Extracted data entries:
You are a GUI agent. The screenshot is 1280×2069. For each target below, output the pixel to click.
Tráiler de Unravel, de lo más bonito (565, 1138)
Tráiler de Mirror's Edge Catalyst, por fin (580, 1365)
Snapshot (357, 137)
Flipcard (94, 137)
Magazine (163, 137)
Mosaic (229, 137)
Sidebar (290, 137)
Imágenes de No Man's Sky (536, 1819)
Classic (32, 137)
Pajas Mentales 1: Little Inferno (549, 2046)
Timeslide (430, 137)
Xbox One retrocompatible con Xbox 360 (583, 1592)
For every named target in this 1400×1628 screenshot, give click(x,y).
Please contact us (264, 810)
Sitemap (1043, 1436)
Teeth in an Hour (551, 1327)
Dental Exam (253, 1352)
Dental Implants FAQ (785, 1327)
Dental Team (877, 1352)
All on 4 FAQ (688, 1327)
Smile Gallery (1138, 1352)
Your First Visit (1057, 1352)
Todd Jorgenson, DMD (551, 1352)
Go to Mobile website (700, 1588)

> _YOUR GOAL_
What is needed is every line of the records that contains the word "screenshot".

> _SOLUTION TO THE PROBLEM_
You are a GUI agent. The screenshot is 1280×2069. For each target below, output the pixel to click.
For every named target in this 1400×1628 screenshot, give click(x,y).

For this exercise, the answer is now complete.